[TASK DETAILS] Find every line of the records that has "computer" and return it.

++++

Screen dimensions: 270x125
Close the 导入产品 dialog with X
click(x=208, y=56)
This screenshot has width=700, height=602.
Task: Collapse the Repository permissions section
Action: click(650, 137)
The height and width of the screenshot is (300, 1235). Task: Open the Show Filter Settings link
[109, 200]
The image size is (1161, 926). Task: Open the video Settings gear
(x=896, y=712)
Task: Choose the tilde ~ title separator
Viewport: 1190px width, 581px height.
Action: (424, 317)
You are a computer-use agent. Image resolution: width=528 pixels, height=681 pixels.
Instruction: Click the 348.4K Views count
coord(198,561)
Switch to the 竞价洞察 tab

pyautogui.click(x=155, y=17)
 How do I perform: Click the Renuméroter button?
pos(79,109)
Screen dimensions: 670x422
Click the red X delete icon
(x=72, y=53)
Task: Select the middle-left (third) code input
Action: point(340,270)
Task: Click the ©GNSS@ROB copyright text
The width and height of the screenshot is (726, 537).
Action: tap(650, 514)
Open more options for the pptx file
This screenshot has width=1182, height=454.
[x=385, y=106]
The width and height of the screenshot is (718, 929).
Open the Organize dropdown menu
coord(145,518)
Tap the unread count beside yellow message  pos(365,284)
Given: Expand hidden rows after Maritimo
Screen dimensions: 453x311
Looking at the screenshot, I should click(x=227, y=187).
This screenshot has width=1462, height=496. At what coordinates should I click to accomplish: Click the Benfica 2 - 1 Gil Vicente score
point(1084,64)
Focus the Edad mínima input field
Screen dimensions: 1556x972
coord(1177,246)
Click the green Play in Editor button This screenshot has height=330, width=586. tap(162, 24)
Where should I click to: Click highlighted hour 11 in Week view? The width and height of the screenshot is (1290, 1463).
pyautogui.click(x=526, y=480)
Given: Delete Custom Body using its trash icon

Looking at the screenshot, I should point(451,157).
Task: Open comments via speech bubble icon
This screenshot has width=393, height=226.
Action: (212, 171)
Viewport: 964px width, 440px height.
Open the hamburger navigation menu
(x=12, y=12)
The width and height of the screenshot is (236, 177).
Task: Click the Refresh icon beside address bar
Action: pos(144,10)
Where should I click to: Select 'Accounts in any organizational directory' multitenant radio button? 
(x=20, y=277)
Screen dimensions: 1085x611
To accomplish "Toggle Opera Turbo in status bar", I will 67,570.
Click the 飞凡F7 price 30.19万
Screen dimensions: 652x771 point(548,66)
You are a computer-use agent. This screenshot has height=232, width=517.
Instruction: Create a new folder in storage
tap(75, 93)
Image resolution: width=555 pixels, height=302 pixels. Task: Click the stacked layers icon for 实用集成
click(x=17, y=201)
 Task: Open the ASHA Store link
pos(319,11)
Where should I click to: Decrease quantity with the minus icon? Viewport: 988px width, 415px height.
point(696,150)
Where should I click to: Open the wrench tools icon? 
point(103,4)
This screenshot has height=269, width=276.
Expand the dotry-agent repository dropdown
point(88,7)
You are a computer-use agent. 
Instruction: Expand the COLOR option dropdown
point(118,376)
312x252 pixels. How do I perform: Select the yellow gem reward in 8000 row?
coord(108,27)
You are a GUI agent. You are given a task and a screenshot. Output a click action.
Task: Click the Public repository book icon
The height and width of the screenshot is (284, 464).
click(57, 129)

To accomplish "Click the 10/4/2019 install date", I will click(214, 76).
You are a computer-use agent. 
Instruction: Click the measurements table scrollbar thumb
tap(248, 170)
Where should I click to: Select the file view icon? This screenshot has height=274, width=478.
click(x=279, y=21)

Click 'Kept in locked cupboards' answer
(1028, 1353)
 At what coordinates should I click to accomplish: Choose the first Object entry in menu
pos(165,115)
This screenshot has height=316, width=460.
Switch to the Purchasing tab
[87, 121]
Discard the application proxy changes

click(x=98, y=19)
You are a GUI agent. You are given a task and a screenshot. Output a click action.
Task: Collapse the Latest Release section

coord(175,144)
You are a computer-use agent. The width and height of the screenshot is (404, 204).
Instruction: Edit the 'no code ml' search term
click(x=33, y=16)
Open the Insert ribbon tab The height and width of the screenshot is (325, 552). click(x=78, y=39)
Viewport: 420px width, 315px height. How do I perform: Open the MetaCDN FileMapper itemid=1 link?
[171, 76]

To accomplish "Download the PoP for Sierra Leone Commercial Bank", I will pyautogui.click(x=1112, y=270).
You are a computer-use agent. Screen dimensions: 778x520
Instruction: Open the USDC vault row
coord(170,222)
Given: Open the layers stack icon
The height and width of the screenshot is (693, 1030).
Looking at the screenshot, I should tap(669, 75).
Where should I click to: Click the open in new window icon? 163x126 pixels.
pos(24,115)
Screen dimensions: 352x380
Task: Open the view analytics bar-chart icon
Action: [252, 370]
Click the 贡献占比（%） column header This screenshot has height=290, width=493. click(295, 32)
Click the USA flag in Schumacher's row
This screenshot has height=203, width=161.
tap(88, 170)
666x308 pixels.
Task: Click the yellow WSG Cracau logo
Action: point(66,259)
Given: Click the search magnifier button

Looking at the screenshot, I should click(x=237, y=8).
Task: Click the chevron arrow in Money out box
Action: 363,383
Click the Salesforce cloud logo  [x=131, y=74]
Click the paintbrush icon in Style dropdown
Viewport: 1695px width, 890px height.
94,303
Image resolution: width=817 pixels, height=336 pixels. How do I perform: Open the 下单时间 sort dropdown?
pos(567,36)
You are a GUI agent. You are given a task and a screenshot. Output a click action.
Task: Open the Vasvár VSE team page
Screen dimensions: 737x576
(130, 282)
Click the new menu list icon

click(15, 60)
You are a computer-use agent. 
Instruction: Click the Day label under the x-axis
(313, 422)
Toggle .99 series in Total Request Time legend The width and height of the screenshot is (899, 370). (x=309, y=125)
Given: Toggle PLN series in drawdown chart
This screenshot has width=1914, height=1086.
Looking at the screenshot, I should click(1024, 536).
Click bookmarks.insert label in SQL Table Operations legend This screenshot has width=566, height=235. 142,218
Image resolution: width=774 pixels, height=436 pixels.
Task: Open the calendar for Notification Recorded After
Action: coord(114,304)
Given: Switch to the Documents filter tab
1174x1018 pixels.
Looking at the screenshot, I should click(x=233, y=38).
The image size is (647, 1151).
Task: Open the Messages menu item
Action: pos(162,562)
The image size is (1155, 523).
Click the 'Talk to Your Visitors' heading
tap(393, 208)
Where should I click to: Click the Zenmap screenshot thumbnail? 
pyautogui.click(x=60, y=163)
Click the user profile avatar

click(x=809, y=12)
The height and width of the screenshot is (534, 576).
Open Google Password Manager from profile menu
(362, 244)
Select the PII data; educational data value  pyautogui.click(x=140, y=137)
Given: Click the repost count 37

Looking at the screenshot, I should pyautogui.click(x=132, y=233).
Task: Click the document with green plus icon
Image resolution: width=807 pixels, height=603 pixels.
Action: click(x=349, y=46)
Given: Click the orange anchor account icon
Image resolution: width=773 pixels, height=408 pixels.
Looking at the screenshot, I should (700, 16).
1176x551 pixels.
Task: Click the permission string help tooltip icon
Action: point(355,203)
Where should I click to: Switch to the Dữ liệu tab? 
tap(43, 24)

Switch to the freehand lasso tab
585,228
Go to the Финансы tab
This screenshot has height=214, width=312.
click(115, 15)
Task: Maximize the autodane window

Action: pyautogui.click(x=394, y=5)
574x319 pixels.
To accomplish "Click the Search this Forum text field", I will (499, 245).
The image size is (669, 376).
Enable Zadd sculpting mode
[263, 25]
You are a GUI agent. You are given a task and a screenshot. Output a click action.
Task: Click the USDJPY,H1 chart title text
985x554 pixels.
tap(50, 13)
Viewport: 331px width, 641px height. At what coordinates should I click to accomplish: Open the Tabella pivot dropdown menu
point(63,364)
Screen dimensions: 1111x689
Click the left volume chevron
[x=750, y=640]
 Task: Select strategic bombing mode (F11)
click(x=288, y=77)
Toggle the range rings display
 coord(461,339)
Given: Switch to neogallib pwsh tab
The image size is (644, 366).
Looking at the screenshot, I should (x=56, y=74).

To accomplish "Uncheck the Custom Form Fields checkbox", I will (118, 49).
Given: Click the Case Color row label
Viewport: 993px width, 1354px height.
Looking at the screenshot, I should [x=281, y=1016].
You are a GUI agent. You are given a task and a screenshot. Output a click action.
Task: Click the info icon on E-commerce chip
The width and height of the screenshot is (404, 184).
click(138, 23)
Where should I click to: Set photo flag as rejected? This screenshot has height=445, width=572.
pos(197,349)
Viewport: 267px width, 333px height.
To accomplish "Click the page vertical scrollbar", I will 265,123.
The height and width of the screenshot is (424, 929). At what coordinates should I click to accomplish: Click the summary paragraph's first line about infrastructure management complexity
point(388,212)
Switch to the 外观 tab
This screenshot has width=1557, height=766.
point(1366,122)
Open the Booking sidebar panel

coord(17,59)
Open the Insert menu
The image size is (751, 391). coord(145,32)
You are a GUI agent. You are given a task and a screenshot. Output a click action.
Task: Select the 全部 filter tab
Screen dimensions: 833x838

++++

[SOLUTION TO THE PROBLEM]
You are a computer-use agent. Image resolution: width=528 pixels, height=681 pixels.
You are a computer-use agent. This screenshot has height=232, width=517.
You are a computer-use agent. 
You are a computer-use agent. 
You are a computer-use agent. The width and height of the screenshot is (404, 204).
You are a computer-use agent. Screen dimensions: 778x520
You are a computer-use agent. 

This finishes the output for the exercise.